The West Chester Growers Market reminds me of the Little Engine That Could. Most farmers markets have closed up shop by November, but this one just keeps going. And there’s still good stuff left! Stuff like apples, beets, broccoli, cauliflower, greens, potatoes, mushrooms, and carrots. And then there’s the honey, pasta, baked goods, soap, and meat. (Told you there was good stuff!)
I stopped by the market on Saturday to buy some sweet potatoes, and decided to pick up a squash for Thanksgiving dinner as well. My plan was to grab a butternut squash, but then I came across a vendor with seven or eight baskets of heirloom squashes. And that made my morning.

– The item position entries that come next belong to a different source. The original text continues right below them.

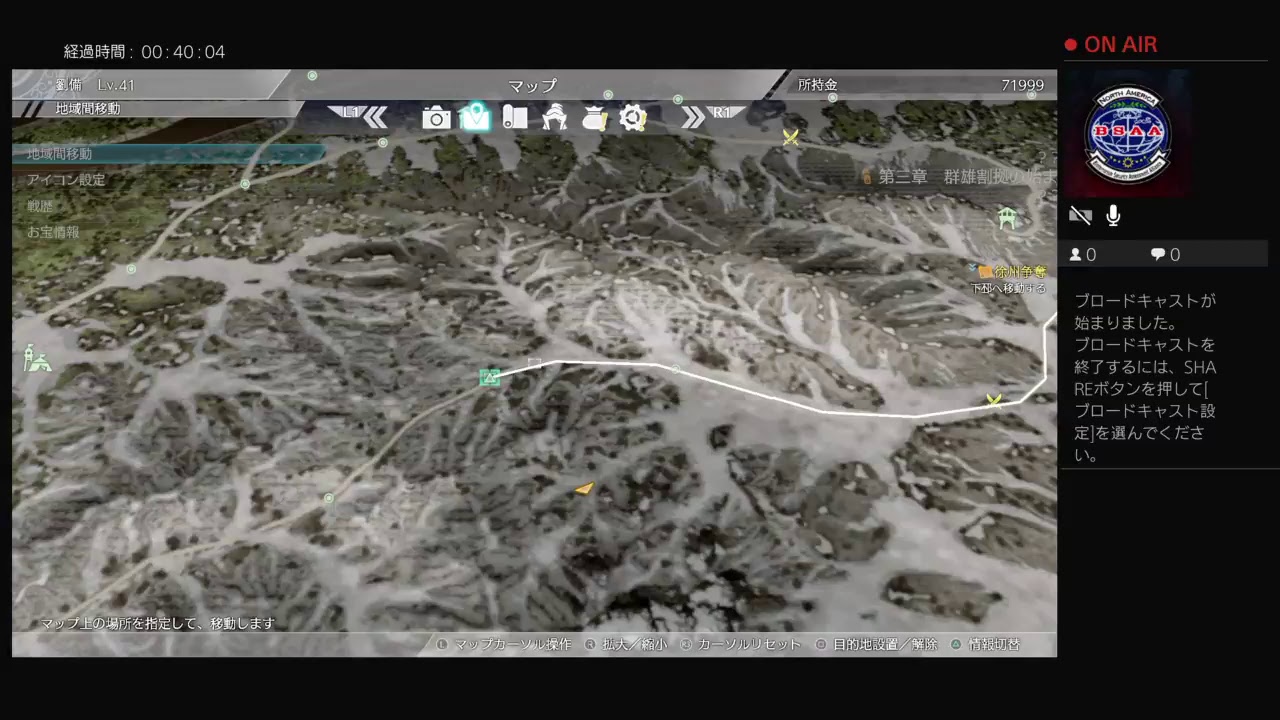This screenshot has height=720, width=1280.
Task: Click the green waypoint marker on the route
Action: (489, 377)
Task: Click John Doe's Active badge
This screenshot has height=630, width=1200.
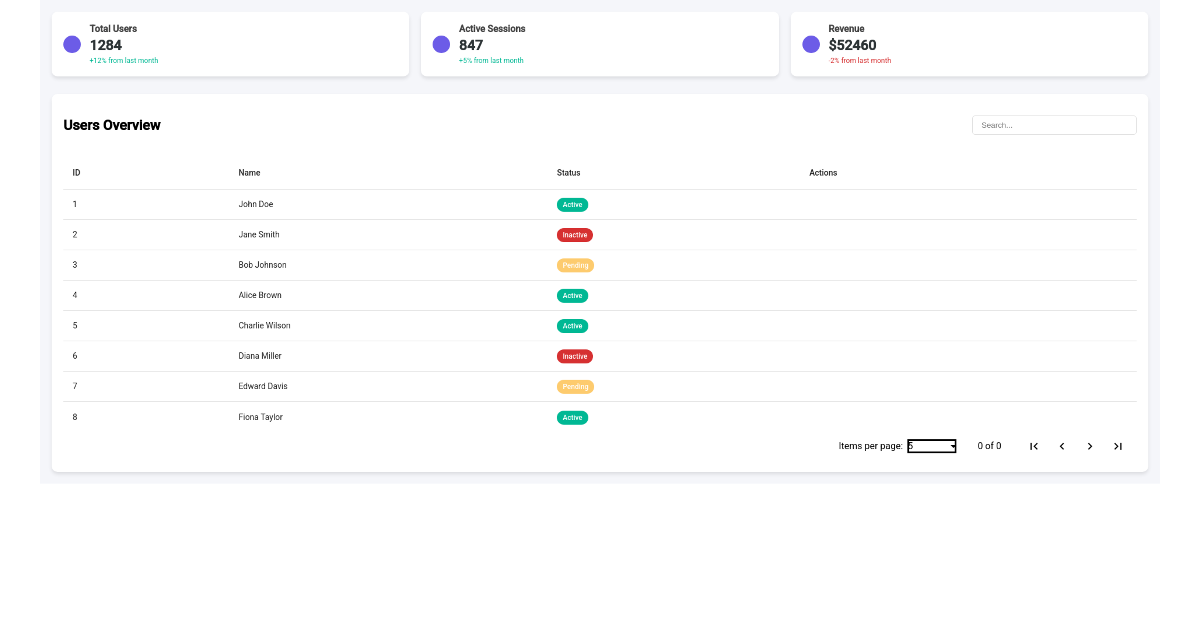Action: pyautogui.click(x=572, y=204)
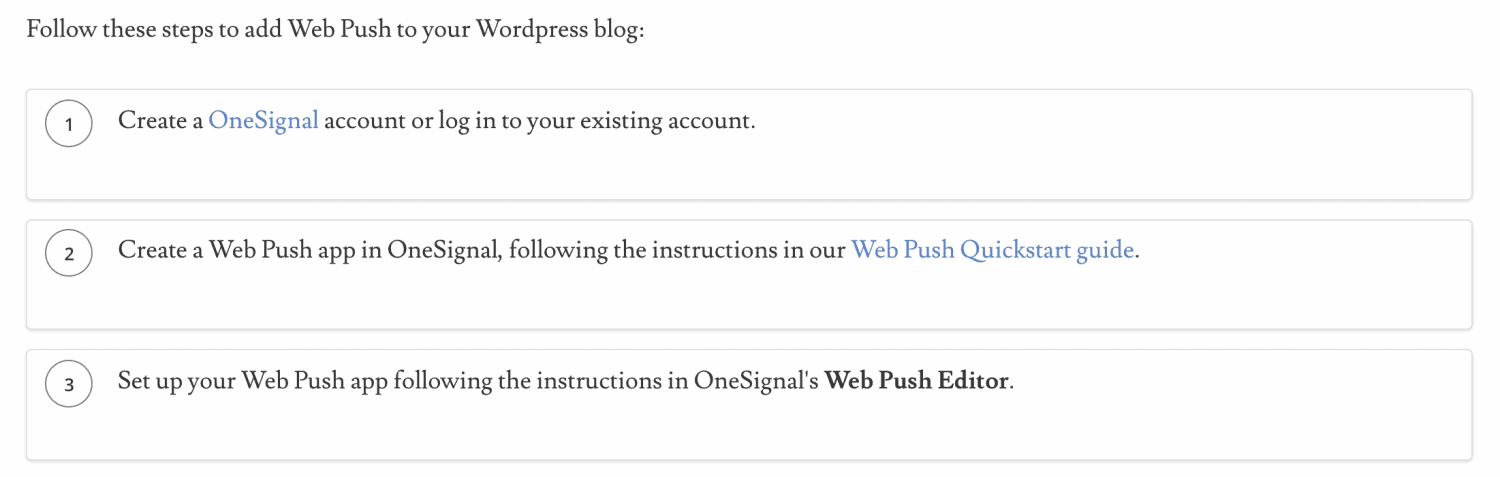Click the step 2 number circle
The height and width of the screenshot is (477, 1500).
69,254
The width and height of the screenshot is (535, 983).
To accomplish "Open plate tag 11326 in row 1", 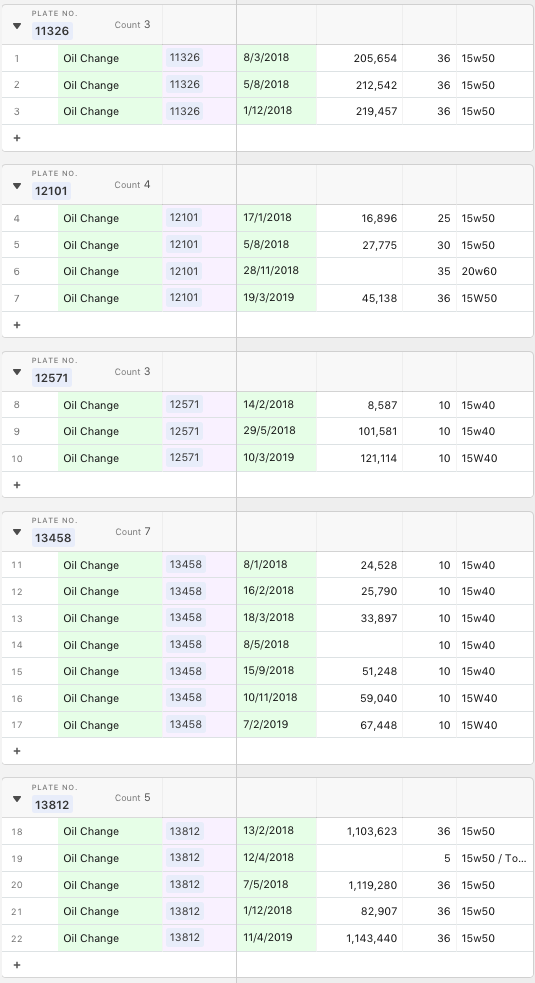I will (x=184, y=58).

Disclaimer: I’m not a squash expert; I usually stay in the safe zone of butternut or acorn. But when faced with seven or eight baskets of heirloom squashes, what’s a girl to do? Branch out. After a lot of question-asking, I landed on the Lower Salmon River squash. The sign on the basket said that that the variety was found in Idaho, and since there will be several Idahoans at the Thanksgiving table, it seemed like a natural fit. So I bought two – one for me, and one for Thanksgiving.
On the recommendation of the vendor, I roasted my Lower Salmon River squash. Success! Sprinkled with a little bit of Parmesan, it was truly excellent. The method below can be used for most kinds of squash, as long as the cooking time is varied to match the size and thickness of the squash. So go forth and be bold! Try a funky heirloom squash this Thanksgiving.
- 1 small Lower Salmon River squash (or another equally funky heirloom squash)
- olive oil
- salt & pepper
- grated parmesan cheese
- Preheat the oven to 350 F. Cut the squash in half or thirds, with pieces of about equal size. Scoop out and discard the seeds.
- Place the squash pieces in an ovenproof baking dish, cut side up. Add about a half inch of water to the bottom of the dish. Drizzle olive oil over the squash pieces. Sprinkle with salt and freshly-cracked pepper.
- Cover the dish loosely with foil, then bake for 45 minutes, or until the squash is fork-tender. Remove from the dish, and top with the grated cheese.